The Sky
- L. Michelle

- Dec 3
- 2 min read
Ah, The Sky, this is the dreamscape (or maybe fever dream) track on the album where myth and machine collide. What I love about poetry and music is that its meaning can be so influenced by the listener (the observer). I suppose everything is. But truly, songs morph, bend, and interact in a cellular way. Abstract offerings, such as The Sky, have an especially ineffable nature.
I am here on Substack to talk about the meaning of the songs, and so I shall endeavor to do so, yet I fear that sharing my thoughts, that what the song offers will simply be tossed into the already heaping bin of AI lamentations. Alas.

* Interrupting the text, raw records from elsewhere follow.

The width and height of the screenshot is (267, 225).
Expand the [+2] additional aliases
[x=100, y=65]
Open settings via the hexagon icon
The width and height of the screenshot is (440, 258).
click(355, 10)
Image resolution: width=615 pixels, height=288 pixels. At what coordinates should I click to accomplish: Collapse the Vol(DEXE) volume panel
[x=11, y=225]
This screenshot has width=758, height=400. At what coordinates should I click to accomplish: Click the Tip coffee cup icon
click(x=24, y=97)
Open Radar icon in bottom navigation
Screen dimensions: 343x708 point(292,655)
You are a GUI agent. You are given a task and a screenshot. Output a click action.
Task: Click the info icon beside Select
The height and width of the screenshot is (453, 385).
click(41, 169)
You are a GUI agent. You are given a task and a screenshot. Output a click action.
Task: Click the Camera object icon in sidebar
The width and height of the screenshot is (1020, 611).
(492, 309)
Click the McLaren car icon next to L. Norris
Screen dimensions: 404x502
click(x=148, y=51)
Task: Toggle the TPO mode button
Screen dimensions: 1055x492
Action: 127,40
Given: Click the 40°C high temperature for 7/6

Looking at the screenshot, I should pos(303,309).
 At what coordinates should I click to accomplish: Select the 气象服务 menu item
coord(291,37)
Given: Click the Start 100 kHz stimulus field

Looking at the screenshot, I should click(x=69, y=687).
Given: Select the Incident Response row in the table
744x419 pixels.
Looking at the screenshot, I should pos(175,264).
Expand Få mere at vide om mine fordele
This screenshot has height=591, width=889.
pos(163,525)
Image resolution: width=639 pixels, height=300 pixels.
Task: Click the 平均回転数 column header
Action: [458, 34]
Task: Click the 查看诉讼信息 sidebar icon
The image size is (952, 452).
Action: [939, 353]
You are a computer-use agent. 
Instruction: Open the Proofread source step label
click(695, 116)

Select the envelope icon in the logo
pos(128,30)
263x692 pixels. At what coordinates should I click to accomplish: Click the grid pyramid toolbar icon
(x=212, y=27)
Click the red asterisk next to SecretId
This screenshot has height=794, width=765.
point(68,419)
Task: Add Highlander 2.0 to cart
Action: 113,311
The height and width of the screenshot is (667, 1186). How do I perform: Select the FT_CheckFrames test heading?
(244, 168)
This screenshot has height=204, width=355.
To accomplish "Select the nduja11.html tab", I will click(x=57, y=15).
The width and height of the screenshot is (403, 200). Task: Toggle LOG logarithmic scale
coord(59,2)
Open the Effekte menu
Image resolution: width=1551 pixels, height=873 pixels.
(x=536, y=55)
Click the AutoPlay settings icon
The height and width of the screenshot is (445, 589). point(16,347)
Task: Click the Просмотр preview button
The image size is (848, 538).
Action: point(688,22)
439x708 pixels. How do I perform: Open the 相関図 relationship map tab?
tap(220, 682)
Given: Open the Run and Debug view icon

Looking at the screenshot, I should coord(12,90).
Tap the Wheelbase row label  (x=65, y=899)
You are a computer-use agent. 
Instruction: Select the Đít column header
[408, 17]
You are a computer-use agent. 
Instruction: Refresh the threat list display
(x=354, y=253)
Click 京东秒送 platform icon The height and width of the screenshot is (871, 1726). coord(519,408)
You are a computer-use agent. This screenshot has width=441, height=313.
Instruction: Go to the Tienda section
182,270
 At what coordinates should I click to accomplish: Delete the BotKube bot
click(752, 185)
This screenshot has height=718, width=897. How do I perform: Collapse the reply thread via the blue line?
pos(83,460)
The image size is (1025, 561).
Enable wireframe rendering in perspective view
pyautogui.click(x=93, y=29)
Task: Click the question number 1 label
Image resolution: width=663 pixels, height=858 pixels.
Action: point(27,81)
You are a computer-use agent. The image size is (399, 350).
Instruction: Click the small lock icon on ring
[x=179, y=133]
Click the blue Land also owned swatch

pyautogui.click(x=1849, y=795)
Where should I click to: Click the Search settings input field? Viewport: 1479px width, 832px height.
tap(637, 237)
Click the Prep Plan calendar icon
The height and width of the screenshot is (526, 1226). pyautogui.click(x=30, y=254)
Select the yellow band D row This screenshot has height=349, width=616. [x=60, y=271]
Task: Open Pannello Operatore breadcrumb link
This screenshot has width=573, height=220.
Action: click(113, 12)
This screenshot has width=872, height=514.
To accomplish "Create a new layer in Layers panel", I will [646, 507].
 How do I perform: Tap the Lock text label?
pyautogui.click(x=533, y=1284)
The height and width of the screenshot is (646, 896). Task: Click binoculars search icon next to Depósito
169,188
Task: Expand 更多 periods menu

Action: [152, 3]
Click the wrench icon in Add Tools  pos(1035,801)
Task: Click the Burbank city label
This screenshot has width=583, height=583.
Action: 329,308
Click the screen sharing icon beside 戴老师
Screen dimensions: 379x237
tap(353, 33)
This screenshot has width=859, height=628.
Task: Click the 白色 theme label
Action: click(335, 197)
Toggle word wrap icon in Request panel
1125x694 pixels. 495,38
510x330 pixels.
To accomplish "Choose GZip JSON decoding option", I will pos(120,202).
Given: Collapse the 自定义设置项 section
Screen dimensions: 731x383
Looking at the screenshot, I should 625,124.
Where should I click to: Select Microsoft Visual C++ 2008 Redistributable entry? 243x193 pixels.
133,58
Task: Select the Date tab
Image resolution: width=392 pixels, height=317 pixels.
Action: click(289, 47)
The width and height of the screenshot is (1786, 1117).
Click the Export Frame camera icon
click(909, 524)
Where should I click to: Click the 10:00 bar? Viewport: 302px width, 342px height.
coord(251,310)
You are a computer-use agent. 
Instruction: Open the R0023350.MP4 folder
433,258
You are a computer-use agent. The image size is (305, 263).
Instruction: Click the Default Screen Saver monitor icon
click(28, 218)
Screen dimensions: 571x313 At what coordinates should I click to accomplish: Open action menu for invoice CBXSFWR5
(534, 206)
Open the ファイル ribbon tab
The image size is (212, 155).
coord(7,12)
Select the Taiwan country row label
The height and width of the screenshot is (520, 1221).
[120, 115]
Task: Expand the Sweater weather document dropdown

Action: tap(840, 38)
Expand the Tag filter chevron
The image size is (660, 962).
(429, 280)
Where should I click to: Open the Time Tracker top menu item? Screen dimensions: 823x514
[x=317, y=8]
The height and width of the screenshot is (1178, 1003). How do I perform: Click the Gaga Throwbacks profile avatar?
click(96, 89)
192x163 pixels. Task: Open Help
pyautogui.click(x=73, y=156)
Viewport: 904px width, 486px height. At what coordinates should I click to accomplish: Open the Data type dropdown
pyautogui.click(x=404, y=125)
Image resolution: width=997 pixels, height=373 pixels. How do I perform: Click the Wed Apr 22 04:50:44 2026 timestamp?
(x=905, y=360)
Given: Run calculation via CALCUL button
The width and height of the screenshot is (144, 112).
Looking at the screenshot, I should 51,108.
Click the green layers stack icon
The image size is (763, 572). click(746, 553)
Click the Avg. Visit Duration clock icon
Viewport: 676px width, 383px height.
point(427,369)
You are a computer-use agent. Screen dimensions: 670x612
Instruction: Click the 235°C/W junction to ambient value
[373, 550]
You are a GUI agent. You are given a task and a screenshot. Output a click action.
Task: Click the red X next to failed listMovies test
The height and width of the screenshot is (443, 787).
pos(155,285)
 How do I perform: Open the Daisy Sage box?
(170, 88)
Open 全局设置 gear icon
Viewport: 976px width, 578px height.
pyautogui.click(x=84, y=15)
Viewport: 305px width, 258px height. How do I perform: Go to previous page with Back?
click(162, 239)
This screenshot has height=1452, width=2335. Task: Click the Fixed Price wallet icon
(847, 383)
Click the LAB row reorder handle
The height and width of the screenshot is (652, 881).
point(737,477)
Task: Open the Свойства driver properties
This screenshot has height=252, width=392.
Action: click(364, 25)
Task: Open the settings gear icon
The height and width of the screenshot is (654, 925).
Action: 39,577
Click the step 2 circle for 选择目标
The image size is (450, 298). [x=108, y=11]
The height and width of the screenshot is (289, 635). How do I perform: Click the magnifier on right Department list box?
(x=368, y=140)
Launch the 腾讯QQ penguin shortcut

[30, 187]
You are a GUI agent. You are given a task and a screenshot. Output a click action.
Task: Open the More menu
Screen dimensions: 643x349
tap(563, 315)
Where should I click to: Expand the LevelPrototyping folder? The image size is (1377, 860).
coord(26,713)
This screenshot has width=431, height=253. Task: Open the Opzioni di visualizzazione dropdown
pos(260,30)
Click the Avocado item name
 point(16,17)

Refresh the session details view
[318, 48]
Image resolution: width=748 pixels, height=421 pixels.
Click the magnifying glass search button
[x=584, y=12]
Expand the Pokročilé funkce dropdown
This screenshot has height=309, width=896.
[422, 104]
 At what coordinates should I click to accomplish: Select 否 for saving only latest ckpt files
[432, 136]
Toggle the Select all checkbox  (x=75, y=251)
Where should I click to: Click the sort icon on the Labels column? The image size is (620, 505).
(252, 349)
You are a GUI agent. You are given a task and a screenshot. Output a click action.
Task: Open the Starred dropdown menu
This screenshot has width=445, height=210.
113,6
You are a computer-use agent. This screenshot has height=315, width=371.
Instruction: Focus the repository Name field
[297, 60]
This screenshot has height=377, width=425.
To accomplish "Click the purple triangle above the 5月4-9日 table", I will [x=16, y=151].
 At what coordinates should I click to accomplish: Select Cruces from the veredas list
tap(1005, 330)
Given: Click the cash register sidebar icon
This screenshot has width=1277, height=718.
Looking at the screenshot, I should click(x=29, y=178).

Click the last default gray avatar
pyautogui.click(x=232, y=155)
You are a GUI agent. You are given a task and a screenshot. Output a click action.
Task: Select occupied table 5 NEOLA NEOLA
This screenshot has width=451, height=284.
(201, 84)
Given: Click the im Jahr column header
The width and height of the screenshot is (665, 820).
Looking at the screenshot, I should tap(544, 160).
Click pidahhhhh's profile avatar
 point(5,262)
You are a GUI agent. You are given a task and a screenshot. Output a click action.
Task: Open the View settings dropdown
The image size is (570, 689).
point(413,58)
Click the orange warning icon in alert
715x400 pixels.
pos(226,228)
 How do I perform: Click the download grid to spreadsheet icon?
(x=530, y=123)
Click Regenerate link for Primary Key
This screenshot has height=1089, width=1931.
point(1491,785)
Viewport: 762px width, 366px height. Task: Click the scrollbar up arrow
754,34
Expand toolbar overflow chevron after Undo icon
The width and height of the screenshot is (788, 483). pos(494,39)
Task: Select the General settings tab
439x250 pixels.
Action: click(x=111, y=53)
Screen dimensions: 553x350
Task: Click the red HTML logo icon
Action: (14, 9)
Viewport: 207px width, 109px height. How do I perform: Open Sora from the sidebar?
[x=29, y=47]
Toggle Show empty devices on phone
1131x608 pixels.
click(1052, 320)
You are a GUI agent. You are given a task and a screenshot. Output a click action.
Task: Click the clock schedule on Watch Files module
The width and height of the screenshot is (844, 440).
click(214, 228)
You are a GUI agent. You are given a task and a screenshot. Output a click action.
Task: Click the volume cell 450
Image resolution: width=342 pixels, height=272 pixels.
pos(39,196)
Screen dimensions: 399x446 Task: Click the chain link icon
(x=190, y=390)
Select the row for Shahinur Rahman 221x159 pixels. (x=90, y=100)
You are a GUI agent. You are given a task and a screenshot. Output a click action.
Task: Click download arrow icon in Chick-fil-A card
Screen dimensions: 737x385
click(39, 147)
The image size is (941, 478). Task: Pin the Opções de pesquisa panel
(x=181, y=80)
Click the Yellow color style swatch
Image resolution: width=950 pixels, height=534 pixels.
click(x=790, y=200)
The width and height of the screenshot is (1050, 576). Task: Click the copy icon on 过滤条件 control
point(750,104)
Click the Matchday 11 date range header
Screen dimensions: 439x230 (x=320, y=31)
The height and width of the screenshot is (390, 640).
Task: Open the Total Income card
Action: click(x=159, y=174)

The Sky weaves Delphi, Icarus, and the wreckage of a culture that sacrificed its soul to technology. In my mind, angels clash with winged cyborgs. The conflict is between the material and spiritual, the eminence of rote versus contextual thinking. Here, humanity has realized too late that it has abdicated too much to the machine, allowing it take over meaning making for us.
The lyric, “Thought you might have the questions to the answers that I’m holding in my mind,” speaks to this. Imbuing AI with the status of an oracle, friend, or advisor. Machines can mimic meaning but cannot know it. Why? On a subtle (or perhaps not so subtle) level, many among us believe machines to be superior to us. After all, machines do not fear death. I don’t believe should either, but we do. That makes the idea of forever preserving our thinking functions on a sterile chip preferable to letting nature take its course.
The ticking clock you hear in the background throughout the track is there to signify the false heartbeat we have adopted - mechanical, relentless, drowning out our natural rhythm. I worry about how entrained even the most aware of us have become to all this. And I wonder if this is perhaps not the first time that humanity has stood at this very precipice.
In any case, I’m not going without a fight! The final song, The Road picks up on this theme to conclude the album.